Better save than sorry

Zur Zeit verfolgt mich das Thema „prosoziales Verhalten“. Immer wieder taucht es in Gesprächen in der Uni und auch privat auf. Klar, keiner nennt das „prosoziales Verhalten“, aber durch meinen tollen VHB-Kurs (ich bin wirklich begeistert) hab ich jetzt den passenden Begriff gefunden. Im Konstruktivismus-Seminar haben wir bereits unter dem Schlagwort „Moral“ viel über dieses „Verhalten, das zum Wohle anderer beiträgt“ diskutiert. Wenn ich sehe, dass jemand in Not ist, renn ich dann los und helfe? Die meisten Menschen werden wohl spontan sagen „ja klar, keine Frage“. Warum gibt es dann immer wieder Fälle, wo Menschen Zeugen eines Überfalls oder einer Ungerechtigkeit werden und eben nichts tun? Psychologisch lässt sich das u.a. mit dem „bystander-Effekt“ (Die NEON hat 2005 darüber geschrieben) erklären. Verkürzt dargestellt heißt das, je mehr Leute einen Vorfall beobachten, umso eher kommt es dazu, dass gedacht wird, der andere werde schon helfen. Einen interessanten Artikel zu diesem und anderen menschlichen Irrationalitäten gibt es hier. Derzeit fragt sich wahrscheinlich ganz Augsburg und Königsbrunn, wie es sein konnte, dass einige Personen die am Wochenende ermordete Nora um Hilfe rufen hörten, aber keiner etwas gemacht hat.
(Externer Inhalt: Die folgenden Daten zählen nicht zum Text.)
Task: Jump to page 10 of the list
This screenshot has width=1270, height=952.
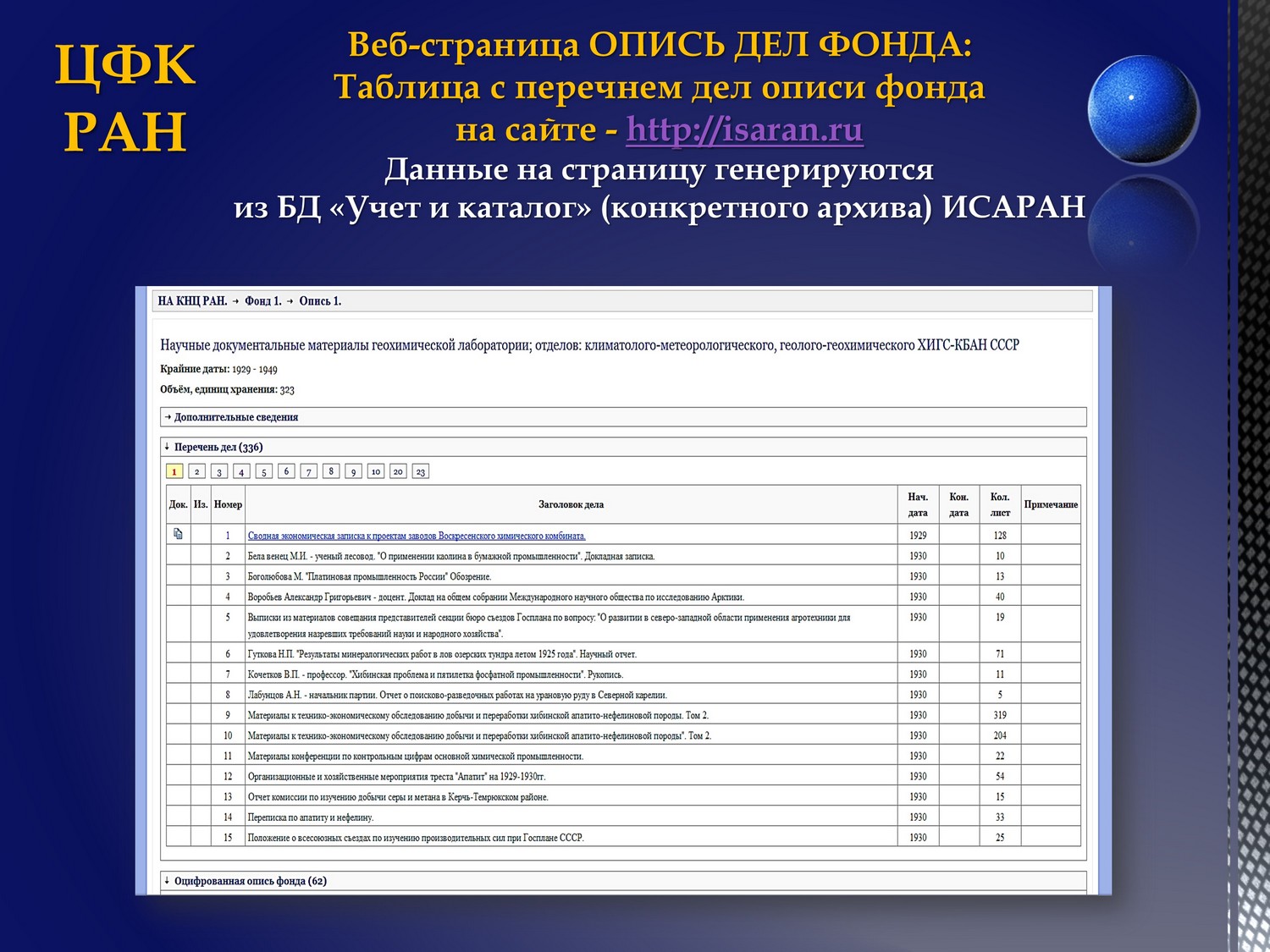Action: 376,471
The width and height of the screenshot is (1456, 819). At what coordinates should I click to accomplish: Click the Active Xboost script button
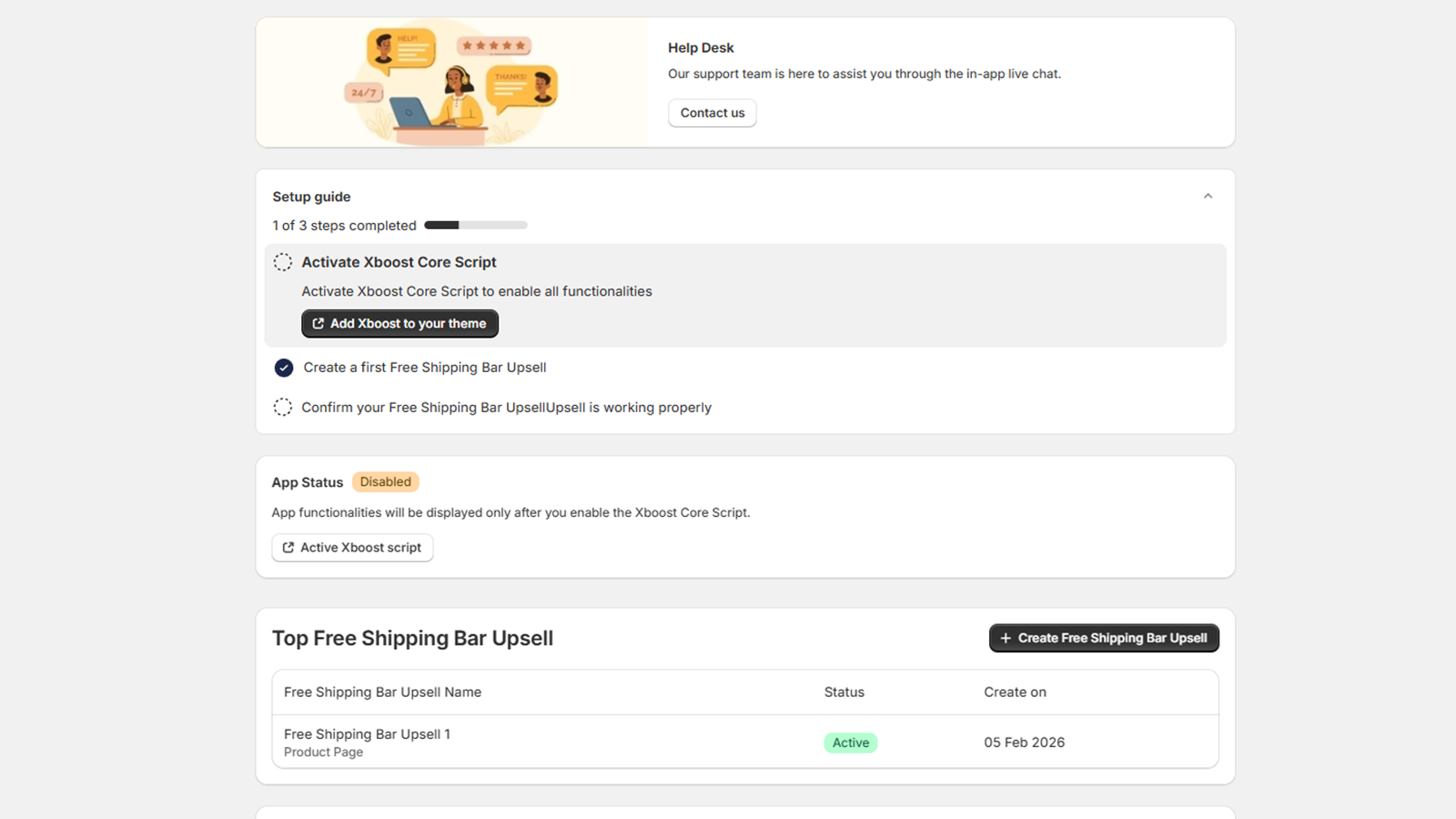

Nun gut, Anschuldigungen helfen der 18-Jährigen jetzt leider auch nicht mehr weiter. Was aber meiner Ansicht nach hilft, ist ein Bewusstsein für seine eigenen Schwächen zu schaffen, um in einer ähnlichen Situation genau diesen Fehler nicht zu machen. Lieber einmal zuviel nachgefragt, ob jemand Hilfe braucht, als hinterher ein schlechtes Gewissen haben.